Stalin şu yanıtı verir: “Benim oğlum onbaşı rütbesindedir. Karşılığında size ancak bir onbaşı gönderirim.” Almanlar kabul etmez, tekliflerinde ısrarcı davranınca, Stalin bu kez şu yanıtı verir: “Benim oğlum bir general etmez!” Daha sonraki yazışmalar da sonuç vermez. Almanlar Yukov’u kurşuna dizerler. Yukov, tarihe, İkinci Dünya Savaşı’nda ölen 20 milyon Sovyet vatandaşından sadece biri olarak geçer.

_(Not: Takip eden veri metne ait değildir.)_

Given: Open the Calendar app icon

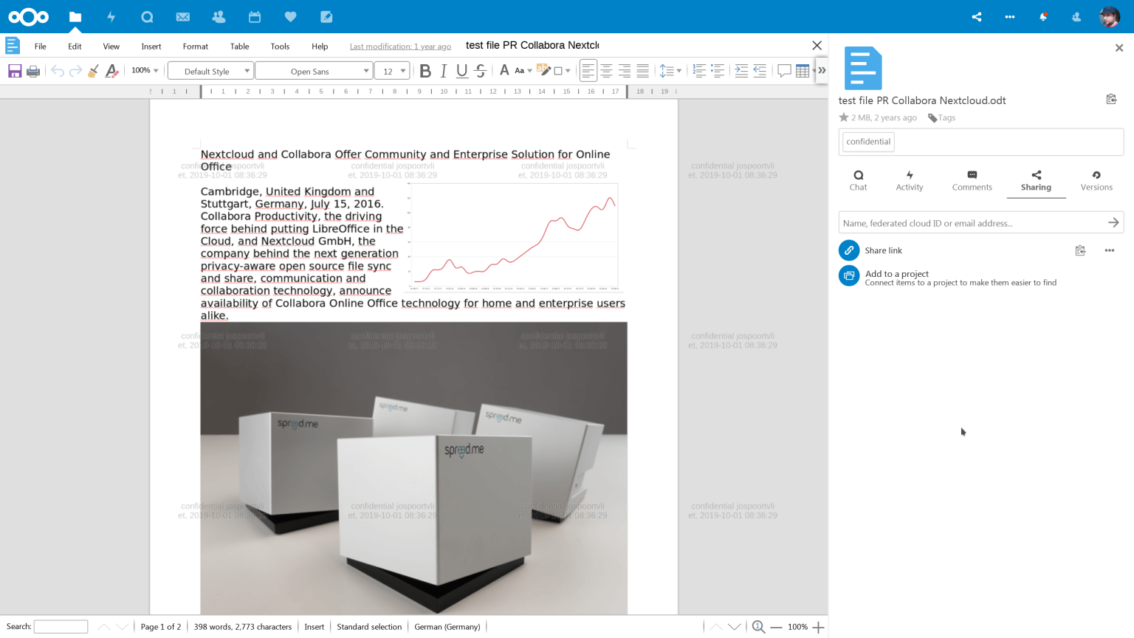Looking at the screenshot, I should tap(254, 16).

                                            Mao’nun oğlu Kore’de öldü
Çin devriminin önderi Mao da 1950’de başlayan Kore Savaşı’nda büyük oğlu Anjing’i kaybeder. Moskova’da eğitim aldıktan sonra Pekin’e dönen Anjing, halkını tanımak için köylerde ve fabrikalarda çalışır. Çin Komünist Partisi yöneticisidir. Kore Savaşı başladığında gönüllü yazılır. Daha 23 yaşındadır. Anjing, General Peng Dehuay’ın piyade birliğine gönderilir. Rusça bildiği için irtibat subayı olarak burada görev yapar. Çin birlikleri, Kore sınırını sessizce geçer; bundan sonraki saldırılarda ABD uçakları Anjing’in kararghını bombalar. 24 Kasım 1950’deki bombardımanda Anjing’in birliği bir tünelin içine sığınır. O ise açık alanda bulunan bir barakada mahsur kalır. Bombardımanda ölür. Anjing arkadaşlarının yanına defnedilir.